Le di las gracias, aunque sabía que si comía eso iba a ver colores inexistentes.
III. La carretera nocturna tiene oídos
A la altura de Nazca, el bus se detuvo en una curva.
No había policías.
No había tráfico.
Solo tres camionetas estacionadas como esperando a alguien.
A mí.
El conductor se persignó.
—Joven… mejor bájese por atrás. No quiero líos.
Bajé.
Caminé agachado entre matorrales mientras las camionetas encendían sus luces.
Escuché una voz:
—Busquen al detective. No puede estar lejos.
Detective, dije. Cómo les gusta exagerar a estos tipos.
Me alejé por un camino de tierra, solo iluminado por la luna y mis malas decisiones.
A lo lejos, vi un letrero desvencijado:
“Arequipa — 304 km”
Perfecto. Me faltaba toda una vida para llegar.
IV. Cuando la Ciudad Blanca no perdona
Llegué a Arequipa al amanecer, cubierto de polvo, con ojeras que parecían tatuajes.

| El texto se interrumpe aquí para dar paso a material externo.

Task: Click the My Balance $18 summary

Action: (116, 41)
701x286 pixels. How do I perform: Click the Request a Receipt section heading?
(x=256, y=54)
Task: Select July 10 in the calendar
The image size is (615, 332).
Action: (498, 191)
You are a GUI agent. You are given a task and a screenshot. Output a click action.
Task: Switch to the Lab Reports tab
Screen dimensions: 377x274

La Plaza de Armas estaba helada, hermosa e indiferente.
La catedral se recortaba contra el cielo rosado, como si vigilara a cada hijo pródigo que regresaba con una maleta llena de problemas.

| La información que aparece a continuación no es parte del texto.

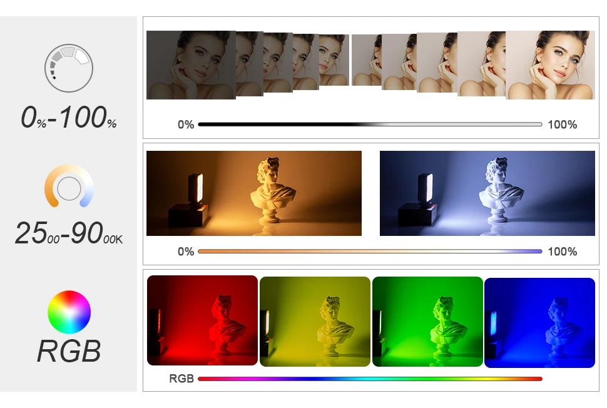
Task: Open the warm orange statue photo
Action: (254, 193)
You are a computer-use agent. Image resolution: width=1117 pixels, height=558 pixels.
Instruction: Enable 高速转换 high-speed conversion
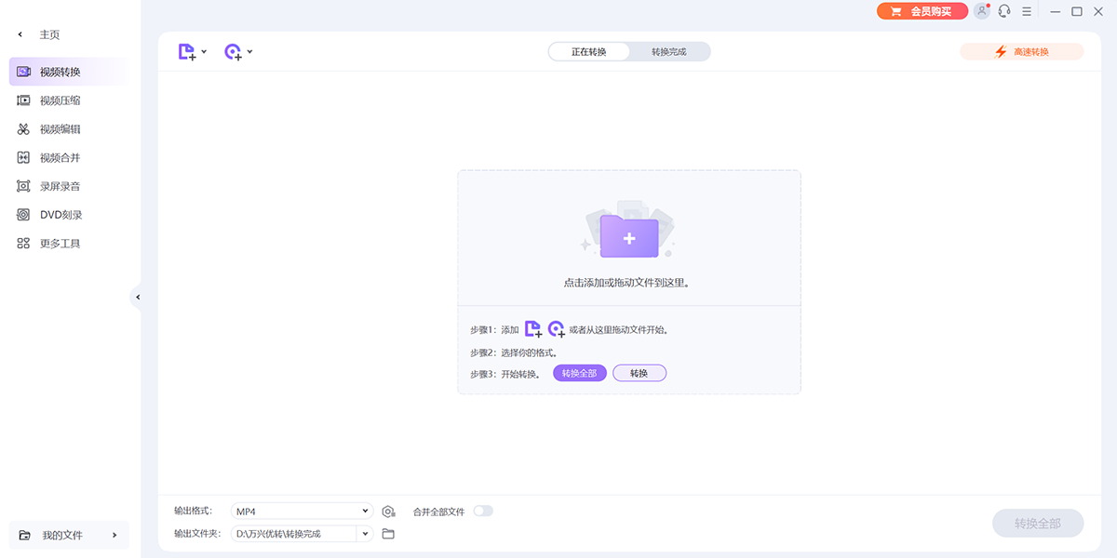[1022, 52]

Entré a una picantería en Yanahuara.
Pedí un caldo de gallina.
La dueña me miró como si supiera mi vida entera.
—Usted ha venido huyendo —me dijo, sirviendo el caldo sin derramar ni media gota.
—¿Y cómo lo sabe, señora?
—Porque acá nadie llega a esta hora con esa cara de fugar de algo.

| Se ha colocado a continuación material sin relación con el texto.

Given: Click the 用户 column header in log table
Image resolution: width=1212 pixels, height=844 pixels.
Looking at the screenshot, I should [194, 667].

Se sentó a mi lado, cosa extraña.
—La Cofradía ya sabe que está aquí —dijo con voz baja—. Mejor será que no se quede en la ciudad. Ellos no perdonan.
V. Los fantasmas del Misti hablan bajito
Caminé hasta el mirador de Carmen Alto.
Ahí, frente al Misti, entendí que mi exilio no era escapatoria: era cita obligada.
Arequipa me llamaba desde hacía años.
Abrí El Inventario una vez más.
En la última página, escrita a mano, había una oración que no había visto antes:
“Cuando un hijo del polvo regresa, el volcán decide su destino.”
No era metáfora.
No en mi vida.
A mi espalda, escuché un click metálico.
Una pistola.
—Alarcón —dijo una voz femenina que reconocí al instante—. Has tardado.
Me giré.
Era Lucía, la mujer por la que me fui de Arequipa la primera vez.
La misma que me había jurado que, si volvía, ella misma se encargaría de que no saliera vivo.
—¿Tú también en la Cofradía? —le pregunté, tratando de ganar tiempo.
—Yo soy la Cofradía —respondió.
VI. La elección final
Alzó la pistola.
Yo levanté las manos.
El Misti observaba, impasible.
Lucía me miró como quien mira una reliquia rota.
—Dame el archivo. Y te doy un minuto de ventaja.
No me reí.
No había nada gracioso.
Saqué El Inventario de mi casaca.
Lo sostuve un segundo.
Y decidí algo que ni yo mismo esperaba.
Lo dejé caer al barranco.
Lucía abrió los ojos, horrorizada.
—¿Qué has hecho? ¡Ese era el único registro!
—Justamente por eso —respondí—. El poder no se destruye guardándolo. Se destruye soltándolo.
Ella dudó. Fue suficiente para salir corriendo.
Seguí el camino entre chacras y muros de sillar, mientras las campanas de alguna iglesia repicaban como si anunciaran mi sentencia.
VII. Retorno y renuncia
Ahora vivo en una habitación alquilada en el Cercado, donde el frío entra sin pedir permiso y los vecinos discuten sobre política como si fueran ministros.
Trabajo poco.
Duermo menos.
Y cada noche miro al volcán, esperando que me juzgue.
De Lima ya no tengo noticias.
Y Lima, con su garúa eterna, seguro ya me olvidó.
Arequipa, en cambio, me observa.
Me tolera.
Me recuerda que, a veces, el exilio no es castigo: es advertencia.
Y mientras camino por las calles de sillar, con el Misti respirando sobre mi nuca, pienso en lo que le dije a Lucía antes de escapar:
—Prefiero ser un desconocido en Arequipa que un muerto famoso en Lima.
Y, por primera vez en mucho tiempo, creo que dije la verdad.